Anyway, this is a long-winded way to say that I wonder–I’m definitely uncertain about this–if ruling ‘vaccine passports’, at least voluntary ones, out of hand was a bad idea. I would feel safer–and I would feel far less concerned about some friends and family–if I had some guarantee, even an imperfect one (i.e., there will be cheaters), that people were vaccinated (and if not, then they have to act appropriately). I realize there are a ton of privacy issues (and questions about who would administer and verify this, etc.), but I would appreciate the safety a very strict policy provides, especially in certain contexts (and indoor dining is one of those contexts).
Again, it’s the active malevolence and willful lying that I am supposed to work around, that for which I pay a penalty which really bugs me. Some people need to be forcibly shoved off their bullshit. Hard.

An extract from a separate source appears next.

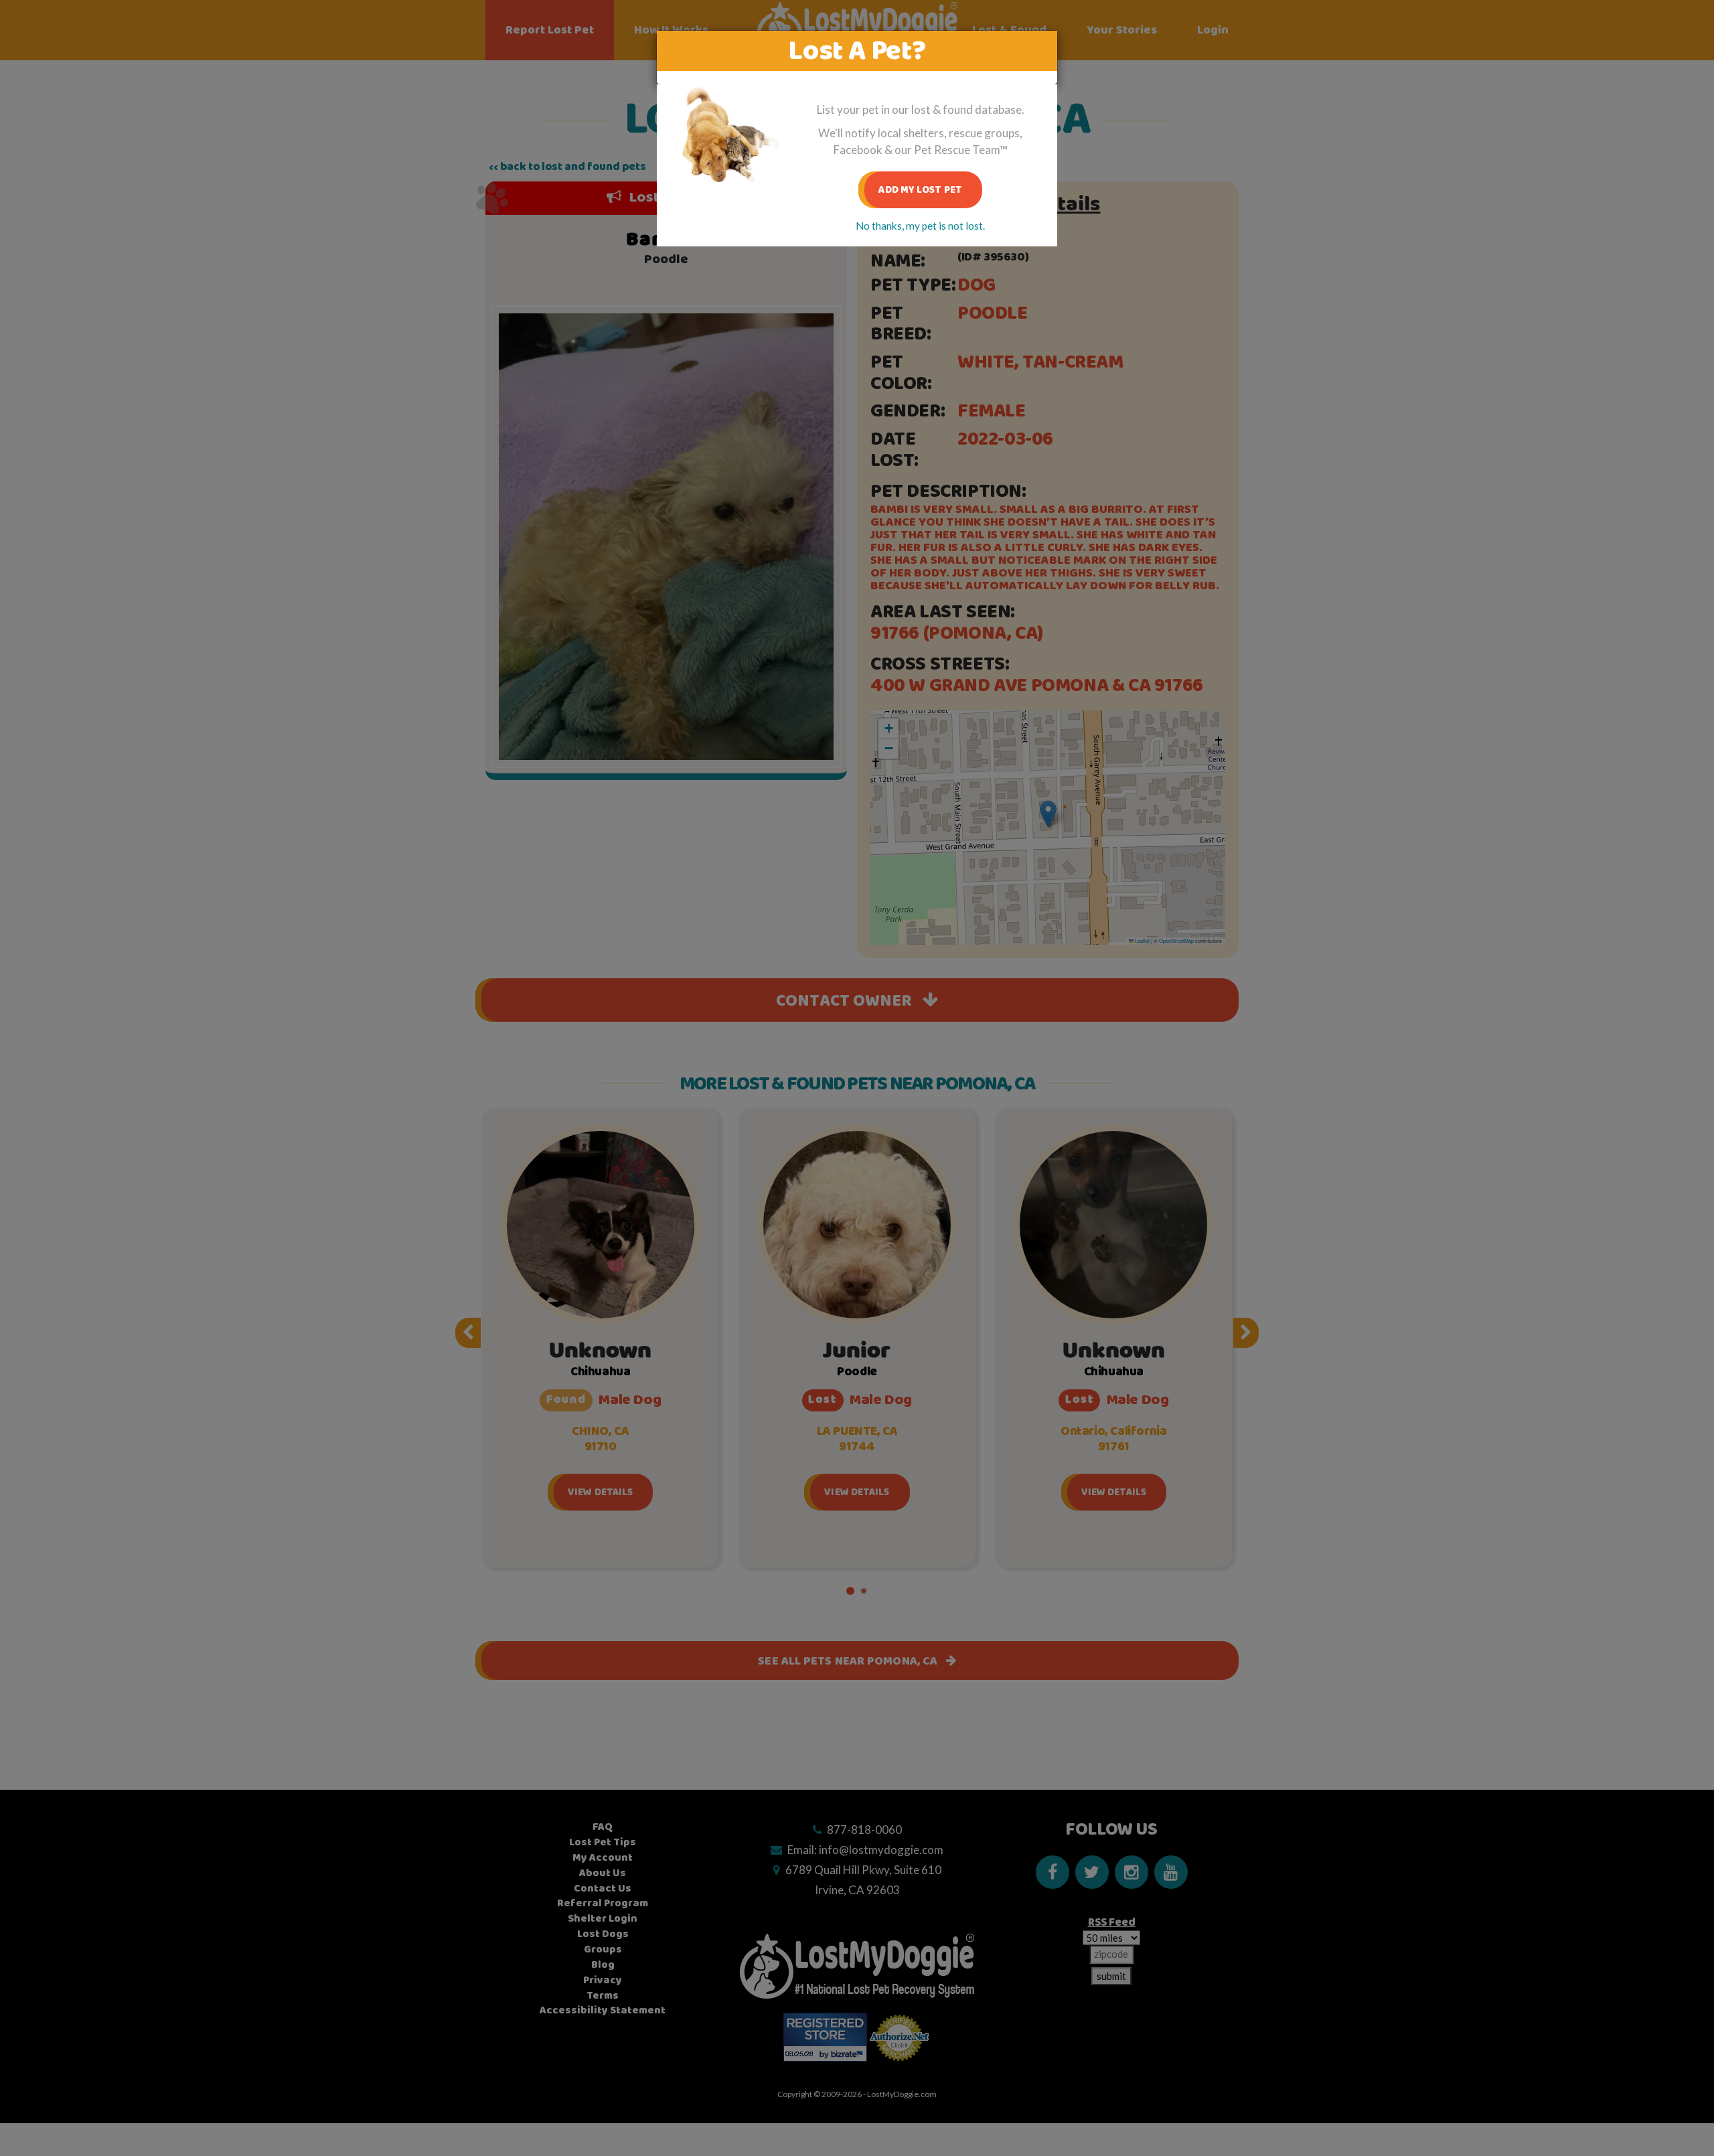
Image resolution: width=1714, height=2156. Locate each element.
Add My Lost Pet (920, 190)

I realize there are serious, perhaps insurmountable, implementation and privacy issues–vaccine verification is probably a bad idea. But we don’t live in a country where most people are vaccinated against COVID-19, even if we want to pretend otherwise. And, at some point, The Discourse will have to get serious about the ethics (or lack thereof) of bad behavior during a time of COVID (ranging from refusal to wear masks to not getting vaccinated). Yes, there are serious structural issues, but too many people just aren’t willing to do the bare ethical minimum–and you don’t have to be a full-bore social conservative to understand that we do require some individual responsibility for all this to work.
*In D.C., as of Monday, 69.7% of those eighteen and older have been partially or fully vaccinated. Like I wrote, 85% is a fairly optimistic guess.